Among the lines of the records, find all that carry the word "computer" and copy them.

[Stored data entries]
====
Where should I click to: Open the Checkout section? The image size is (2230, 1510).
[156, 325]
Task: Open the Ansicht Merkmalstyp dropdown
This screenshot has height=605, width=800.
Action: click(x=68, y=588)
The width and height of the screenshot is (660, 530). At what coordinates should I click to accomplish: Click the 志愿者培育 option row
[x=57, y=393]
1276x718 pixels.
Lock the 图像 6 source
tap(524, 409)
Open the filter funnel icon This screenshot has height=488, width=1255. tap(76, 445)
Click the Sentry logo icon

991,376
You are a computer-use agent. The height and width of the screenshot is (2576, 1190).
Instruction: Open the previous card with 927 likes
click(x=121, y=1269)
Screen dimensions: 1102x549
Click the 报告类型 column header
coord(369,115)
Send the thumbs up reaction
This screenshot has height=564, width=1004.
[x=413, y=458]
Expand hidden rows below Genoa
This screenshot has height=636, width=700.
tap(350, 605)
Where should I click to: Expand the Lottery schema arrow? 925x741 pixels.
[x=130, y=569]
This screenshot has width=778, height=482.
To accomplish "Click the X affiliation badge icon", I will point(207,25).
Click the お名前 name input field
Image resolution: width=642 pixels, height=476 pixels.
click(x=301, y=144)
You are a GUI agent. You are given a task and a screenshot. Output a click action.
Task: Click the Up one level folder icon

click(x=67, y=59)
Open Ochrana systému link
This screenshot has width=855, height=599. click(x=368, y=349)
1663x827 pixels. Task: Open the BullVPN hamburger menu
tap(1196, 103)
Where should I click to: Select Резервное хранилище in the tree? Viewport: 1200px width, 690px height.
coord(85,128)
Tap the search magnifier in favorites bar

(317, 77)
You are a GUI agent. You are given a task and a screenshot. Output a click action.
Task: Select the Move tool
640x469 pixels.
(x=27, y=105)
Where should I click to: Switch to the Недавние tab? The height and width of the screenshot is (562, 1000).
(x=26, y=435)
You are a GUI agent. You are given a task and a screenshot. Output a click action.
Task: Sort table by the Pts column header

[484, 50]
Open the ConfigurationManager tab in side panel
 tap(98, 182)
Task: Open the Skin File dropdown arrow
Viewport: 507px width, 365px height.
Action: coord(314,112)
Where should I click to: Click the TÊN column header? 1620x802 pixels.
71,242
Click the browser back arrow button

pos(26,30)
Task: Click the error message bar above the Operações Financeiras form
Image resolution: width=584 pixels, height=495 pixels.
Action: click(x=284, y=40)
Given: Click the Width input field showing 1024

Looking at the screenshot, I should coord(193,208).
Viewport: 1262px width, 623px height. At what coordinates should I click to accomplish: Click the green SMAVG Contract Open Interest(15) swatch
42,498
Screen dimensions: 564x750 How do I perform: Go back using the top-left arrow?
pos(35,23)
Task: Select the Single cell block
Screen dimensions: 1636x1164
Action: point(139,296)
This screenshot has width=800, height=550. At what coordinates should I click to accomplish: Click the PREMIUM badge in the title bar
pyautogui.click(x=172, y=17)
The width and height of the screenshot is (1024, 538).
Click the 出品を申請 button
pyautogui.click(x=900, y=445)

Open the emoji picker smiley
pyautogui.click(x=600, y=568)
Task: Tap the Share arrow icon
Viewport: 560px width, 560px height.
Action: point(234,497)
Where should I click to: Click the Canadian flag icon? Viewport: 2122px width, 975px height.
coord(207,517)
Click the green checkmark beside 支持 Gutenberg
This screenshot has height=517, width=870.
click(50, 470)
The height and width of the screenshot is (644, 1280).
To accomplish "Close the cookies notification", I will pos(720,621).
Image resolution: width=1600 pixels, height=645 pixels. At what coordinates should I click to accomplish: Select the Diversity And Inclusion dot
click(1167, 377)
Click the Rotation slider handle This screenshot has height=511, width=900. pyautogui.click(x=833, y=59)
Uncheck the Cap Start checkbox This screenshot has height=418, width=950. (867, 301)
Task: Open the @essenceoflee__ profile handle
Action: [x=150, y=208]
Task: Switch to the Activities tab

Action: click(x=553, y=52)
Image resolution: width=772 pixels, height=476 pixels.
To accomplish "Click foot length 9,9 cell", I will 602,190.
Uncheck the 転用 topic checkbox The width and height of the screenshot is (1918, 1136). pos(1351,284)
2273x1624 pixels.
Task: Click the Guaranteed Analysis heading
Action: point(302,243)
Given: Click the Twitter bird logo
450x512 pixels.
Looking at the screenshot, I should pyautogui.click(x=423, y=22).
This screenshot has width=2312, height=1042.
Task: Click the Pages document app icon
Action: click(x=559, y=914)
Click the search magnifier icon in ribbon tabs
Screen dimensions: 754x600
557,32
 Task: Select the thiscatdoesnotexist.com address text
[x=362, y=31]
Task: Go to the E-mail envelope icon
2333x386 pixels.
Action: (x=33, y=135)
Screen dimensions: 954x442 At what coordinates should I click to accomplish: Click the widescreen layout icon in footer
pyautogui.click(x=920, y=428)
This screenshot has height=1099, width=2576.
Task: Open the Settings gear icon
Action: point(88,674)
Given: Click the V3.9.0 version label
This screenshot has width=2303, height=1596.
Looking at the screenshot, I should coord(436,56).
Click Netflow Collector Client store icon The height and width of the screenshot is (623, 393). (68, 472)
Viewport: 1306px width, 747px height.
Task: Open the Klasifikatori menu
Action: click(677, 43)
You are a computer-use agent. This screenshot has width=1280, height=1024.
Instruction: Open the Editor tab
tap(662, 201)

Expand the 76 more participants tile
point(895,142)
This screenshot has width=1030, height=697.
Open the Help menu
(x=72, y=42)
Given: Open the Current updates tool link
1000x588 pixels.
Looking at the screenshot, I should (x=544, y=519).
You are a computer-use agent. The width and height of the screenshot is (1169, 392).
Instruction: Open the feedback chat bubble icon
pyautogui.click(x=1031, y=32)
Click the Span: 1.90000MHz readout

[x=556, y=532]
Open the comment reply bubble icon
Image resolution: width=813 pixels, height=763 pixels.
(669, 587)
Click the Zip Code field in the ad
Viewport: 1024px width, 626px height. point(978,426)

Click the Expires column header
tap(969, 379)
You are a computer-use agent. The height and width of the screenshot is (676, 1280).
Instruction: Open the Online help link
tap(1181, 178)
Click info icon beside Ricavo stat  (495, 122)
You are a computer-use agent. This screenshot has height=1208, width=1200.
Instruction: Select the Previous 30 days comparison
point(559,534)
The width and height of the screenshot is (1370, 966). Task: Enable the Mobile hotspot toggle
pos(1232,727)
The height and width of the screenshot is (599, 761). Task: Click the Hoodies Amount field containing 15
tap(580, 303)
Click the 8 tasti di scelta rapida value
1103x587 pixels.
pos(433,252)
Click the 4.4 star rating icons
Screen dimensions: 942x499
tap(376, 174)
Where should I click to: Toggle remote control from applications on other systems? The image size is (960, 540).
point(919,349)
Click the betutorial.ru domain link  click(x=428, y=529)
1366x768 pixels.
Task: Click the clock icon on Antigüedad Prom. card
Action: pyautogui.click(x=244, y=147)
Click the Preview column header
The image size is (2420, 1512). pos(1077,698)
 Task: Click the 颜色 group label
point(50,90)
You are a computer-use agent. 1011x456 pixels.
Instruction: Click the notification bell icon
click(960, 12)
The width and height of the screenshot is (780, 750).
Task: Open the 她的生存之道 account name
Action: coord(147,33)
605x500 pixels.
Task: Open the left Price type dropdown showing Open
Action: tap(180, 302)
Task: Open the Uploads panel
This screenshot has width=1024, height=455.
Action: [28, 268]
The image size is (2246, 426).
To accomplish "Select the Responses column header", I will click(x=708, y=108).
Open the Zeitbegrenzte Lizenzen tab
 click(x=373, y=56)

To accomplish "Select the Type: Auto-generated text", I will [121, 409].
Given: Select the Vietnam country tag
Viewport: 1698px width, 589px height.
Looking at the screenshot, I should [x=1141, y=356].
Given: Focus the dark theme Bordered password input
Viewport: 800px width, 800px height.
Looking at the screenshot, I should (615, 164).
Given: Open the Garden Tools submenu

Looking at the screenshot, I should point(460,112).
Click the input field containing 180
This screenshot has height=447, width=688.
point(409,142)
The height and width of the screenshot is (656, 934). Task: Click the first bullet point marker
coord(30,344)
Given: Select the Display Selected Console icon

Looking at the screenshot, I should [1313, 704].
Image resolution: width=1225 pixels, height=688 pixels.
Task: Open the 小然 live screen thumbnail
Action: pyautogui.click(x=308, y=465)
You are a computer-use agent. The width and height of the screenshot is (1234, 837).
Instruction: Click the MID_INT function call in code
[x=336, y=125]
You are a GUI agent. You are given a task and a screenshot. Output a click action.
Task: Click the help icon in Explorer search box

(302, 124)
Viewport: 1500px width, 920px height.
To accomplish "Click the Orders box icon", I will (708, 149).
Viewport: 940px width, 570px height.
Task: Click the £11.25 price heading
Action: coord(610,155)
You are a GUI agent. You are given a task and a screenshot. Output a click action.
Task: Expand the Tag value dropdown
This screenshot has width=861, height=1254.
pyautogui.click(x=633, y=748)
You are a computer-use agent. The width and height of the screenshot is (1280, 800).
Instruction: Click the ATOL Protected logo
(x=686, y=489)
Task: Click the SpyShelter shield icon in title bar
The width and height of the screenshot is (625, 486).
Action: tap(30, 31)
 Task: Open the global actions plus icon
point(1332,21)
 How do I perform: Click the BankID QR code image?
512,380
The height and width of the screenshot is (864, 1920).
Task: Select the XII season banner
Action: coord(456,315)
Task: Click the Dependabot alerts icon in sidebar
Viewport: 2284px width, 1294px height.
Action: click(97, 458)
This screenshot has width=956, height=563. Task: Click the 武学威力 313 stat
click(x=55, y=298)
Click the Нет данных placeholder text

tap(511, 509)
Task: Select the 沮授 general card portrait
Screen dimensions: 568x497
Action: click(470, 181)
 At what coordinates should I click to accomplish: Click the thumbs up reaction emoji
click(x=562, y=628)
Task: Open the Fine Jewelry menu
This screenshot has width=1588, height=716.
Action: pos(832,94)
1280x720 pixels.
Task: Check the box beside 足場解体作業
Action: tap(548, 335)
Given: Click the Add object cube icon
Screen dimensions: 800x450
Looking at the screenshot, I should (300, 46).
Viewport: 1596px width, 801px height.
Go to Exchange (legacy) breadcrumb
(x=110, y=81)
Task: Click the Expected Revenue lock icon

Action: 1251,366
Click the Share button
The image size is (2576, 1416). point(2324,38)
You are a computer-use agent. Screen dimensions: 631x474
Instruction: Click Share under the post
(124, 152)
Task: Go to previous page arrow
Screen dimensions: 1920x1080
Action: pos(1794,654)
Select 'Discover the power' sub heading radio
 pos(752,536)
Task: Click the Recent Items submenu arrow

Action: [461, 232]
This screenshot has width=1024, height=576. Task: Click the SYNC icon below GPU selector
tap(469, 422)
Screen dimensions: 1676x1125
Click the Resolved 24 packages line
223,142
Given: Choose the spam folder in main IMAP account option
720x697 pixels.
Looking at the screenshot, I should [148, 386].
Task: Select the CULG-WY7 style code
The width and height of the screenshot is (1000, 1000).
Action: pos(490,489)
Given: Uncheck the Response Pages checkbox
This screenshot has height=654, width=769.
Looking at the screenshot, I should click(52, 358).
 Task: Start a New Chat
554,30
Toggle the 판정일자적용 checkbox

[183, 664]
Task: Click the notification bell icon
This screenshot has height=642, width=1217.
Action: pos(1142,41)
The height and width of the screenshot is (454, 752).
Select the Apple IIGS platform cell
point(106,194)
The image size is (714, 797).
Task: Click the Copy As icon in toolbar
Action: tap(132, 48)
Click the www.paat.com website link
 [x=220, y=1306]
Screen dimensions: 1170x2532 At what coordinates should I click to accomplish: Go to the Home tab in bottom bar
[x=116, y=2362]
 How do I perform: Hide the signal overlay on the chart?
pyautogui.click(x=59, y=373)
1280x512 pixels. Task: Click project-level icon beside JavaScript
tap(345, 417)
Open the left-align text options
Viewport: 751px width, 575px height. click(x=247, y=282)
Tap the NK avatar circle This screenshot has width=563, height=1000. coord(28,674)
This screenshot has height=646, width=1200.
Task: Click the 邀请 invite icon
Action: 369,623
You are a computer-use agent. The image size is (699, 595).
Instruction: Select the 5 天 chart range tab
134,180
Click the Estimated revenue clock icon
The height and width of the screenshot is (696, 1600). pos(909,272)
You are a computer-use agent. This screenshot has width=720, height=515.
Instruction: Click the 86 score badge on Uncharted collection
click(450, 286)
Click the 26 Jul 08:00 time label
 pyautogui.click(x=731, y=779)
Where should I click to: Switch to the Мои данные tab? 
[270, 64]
====
OUTPUT BELOW
You are a computer-use agent. The height and width of the screenshot is (2576, 1190).
You are a computer-use agent. This screenshot has width=1280, height=1024.
You are a computer-use agent. The width and height of the screenshot is (1169, 392).
You are a computer-use agent. The height and width of the screenshot is (676, 1280).
You are a computer-use agent. This screenshot has height=1208, width=1200.
You are a computer-use agent. 1011x456 pixels.
You are a computer-use agent. The width and height of the screenshot is (1234, 837).
You are a computer-use agent. The width and height of the screenshot is (1280, 800).
You are a computer-use agent. Screen dimensions: 631x474
You are a computer-use agent. The image size is (699, 595).
You are a computer-use agent. This screenshot has width=720, height=515.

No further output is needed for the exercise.